Direction> Recast the entries from the line containing "You are a computer-use" through the end of the entries as a JSON list of strings, one string per line, with blank lines skipped. Leave the pictures out of the answer.

==== Records shown

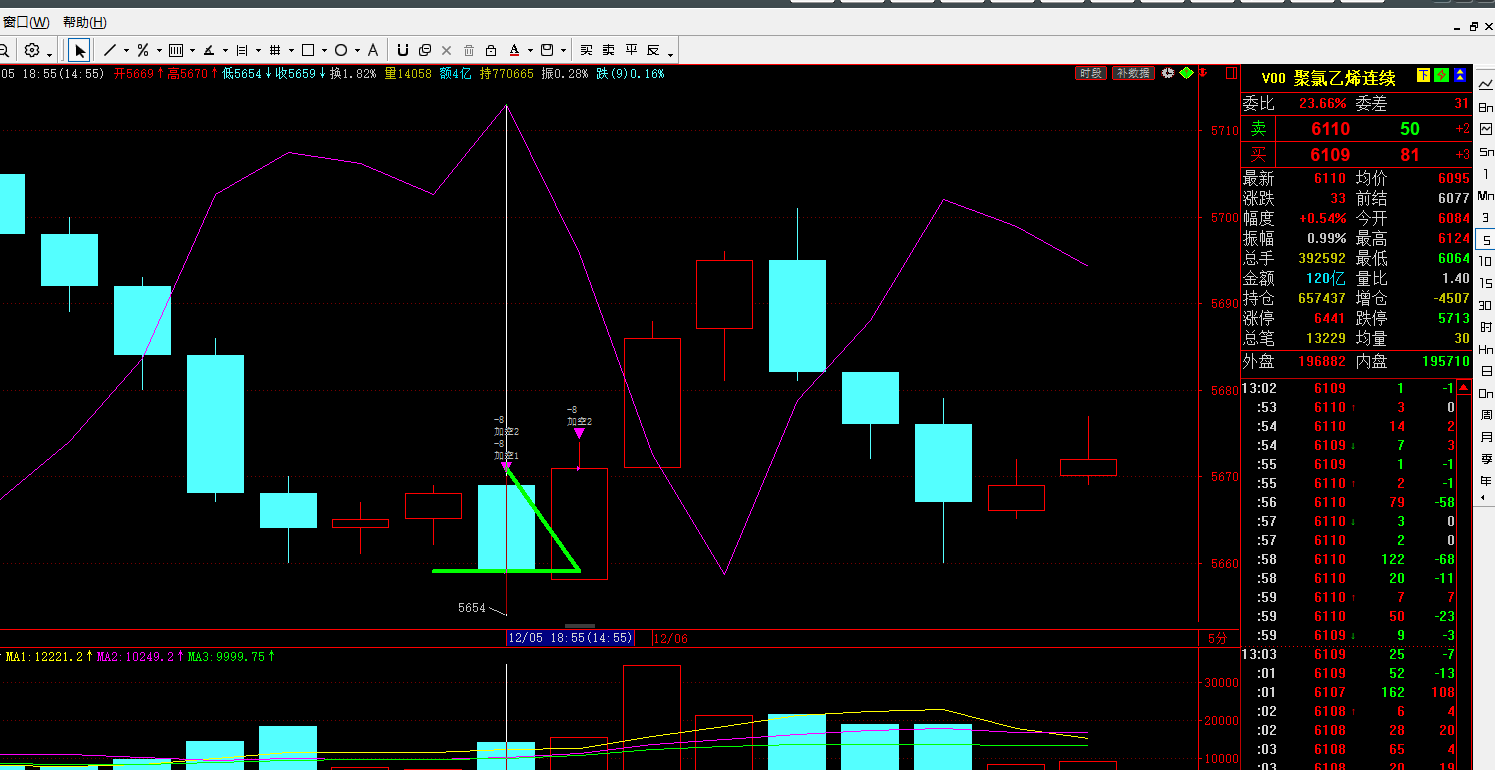Select the arrow pointer tool
This screenshot has height=770, width=1495.
point(80,50)
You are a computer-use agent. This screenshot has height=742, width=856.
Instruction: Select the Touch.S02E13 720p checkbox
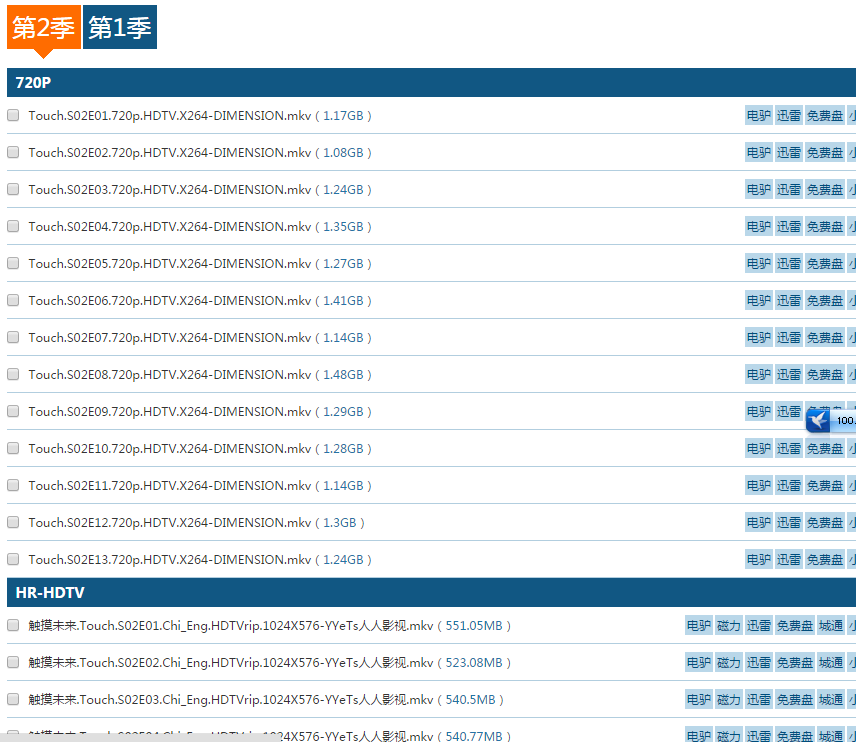(13, 559)
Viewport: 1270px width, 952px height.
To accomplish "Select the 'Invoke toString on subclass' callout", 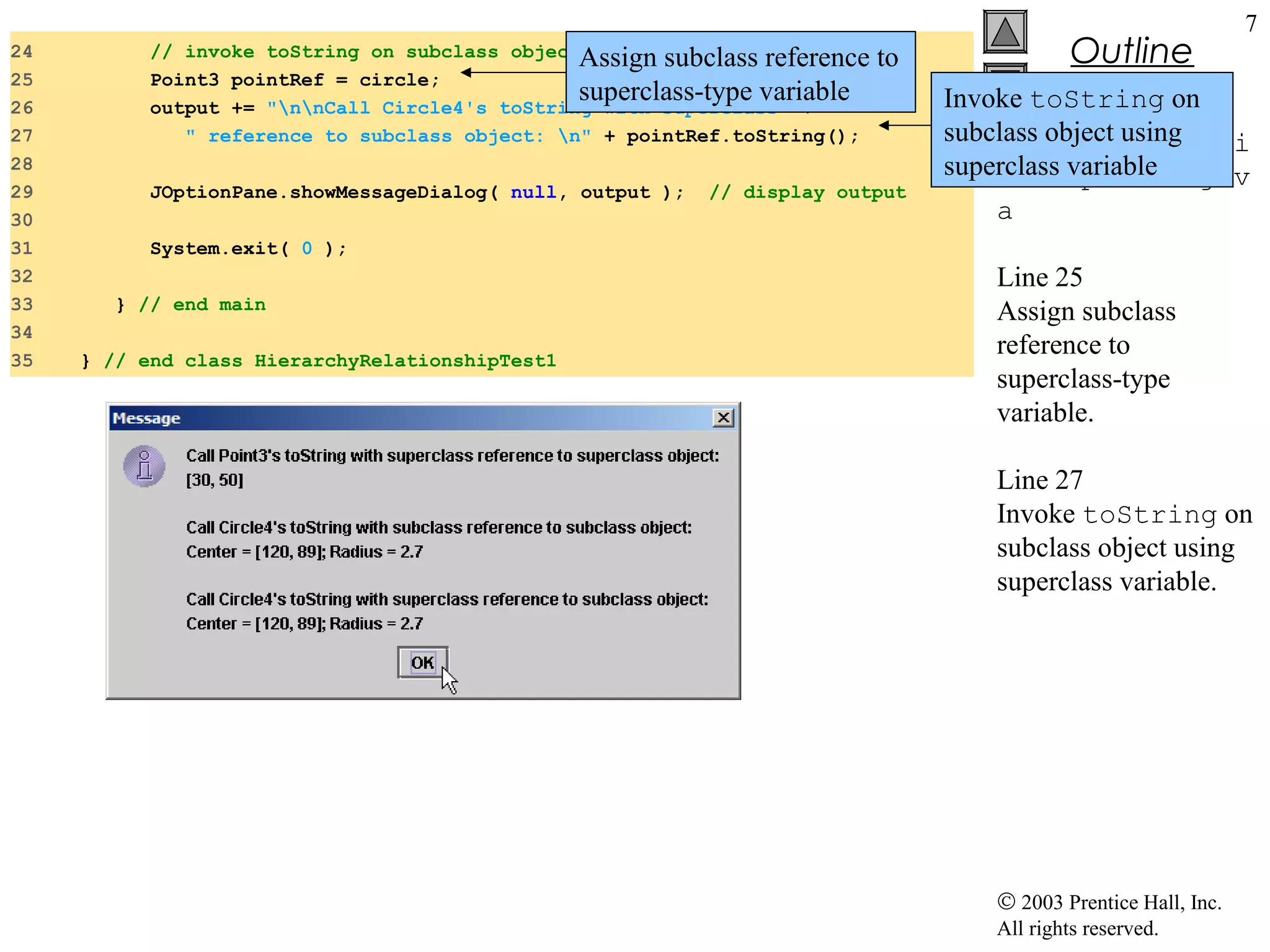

========

Output below>
[
  "You are a computer-use agent. This screenshot has height=742, width=856.",
  "Instruction: Select the Touch.S02E13 720p checkbox",
  "(13, 559)",
  "Viewport: 1270px width, 952px height.",
  "To accomplish \"Select the 'Invoke toString on subclass' callout\", "
]